The government, supported by several private educational institutions, is trying to create a new system and enrol more than three million children who are out of school.

However, the situation there is still not trouble-free. Al-Qaeda-linked groups – which are often accused of recruiting thousands of children as soldiers and frontline fighters – are now targeting those who are trying to create a peaceful future for Somalia’s children.

The same is happening in Kenya, where al-Shabab terrorists frequently mount assaults on schools and universities, with dozens of casualties in each incident.

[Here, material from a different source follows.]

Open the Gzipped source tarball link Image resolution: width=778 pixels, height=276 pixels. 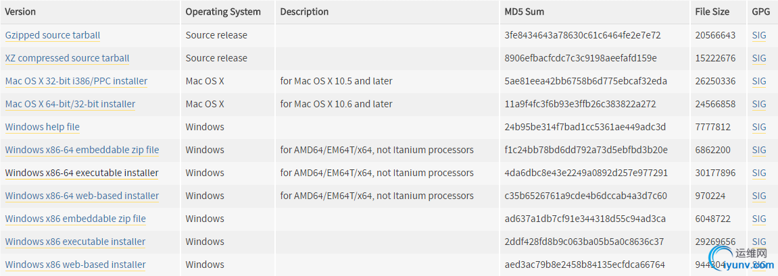(x=53, y=35)
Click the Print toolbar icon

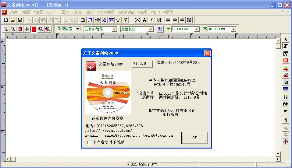pos(97,20)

Attacks on Kenya’s education system persisted from 2009 to 2017, with a slight upturn in attacks on schools in 2017, due to al-Shabab's increased activity that year. In many cases, the perpetrators were unknown, and it is possible that some incidents included in this profile were not linked to armed groups. However, al-Shabab was increasingly active in Kenya during the reporting period, according to the UNHCR’s Refworld.

The situation is slightly different in Mali, where the tragedy of education is that for young people, its value in life is eclipsed by the search for gold. The lure of gold ¬– Mali is Africa’s third largest producer, with 70% of Mali's export earnings coming from gold production – attracts some Malians early in life, who neglect everything else, such as education, in response to the siren calls to make quick money.

In Mali now, looking for gold is seen as the fastest way to become rich and gain everything you and your family want, making education seem a waste of time in the eyes of a majority of the population.

Meanwhile in Libya, the state of division existing in the country affects the educational process. There are two ministries of education in Libya, one in Tripoli under the Government of National Accord (GNA), and the other in the east under the temporary Benghazi government.

In 2018, the number of educational staff in Libya was estimated at 526,000, including 314,000 teachers. The number of students is nearly 1.25m in a country with a total population of just over six million.

Unicef supports education in both the east and the west of Libya, including the establishment of temporary classrooms, the availability of drinking water and proper sanitary systems. Nevertheless, hundreds of thousands of Libyans have fled their country in search of better prospects in Algeria, Egypt and Jordan.

There is no doubt that education affects and is influenced by the political climate in which it exists. The more well-prepared the environment is, the more education thrives in a natural way. In this context, governments need to maintain the education process with the aim of prosperity and community progress for their country, taking due care to combat any threats to damage centres where learning takes place.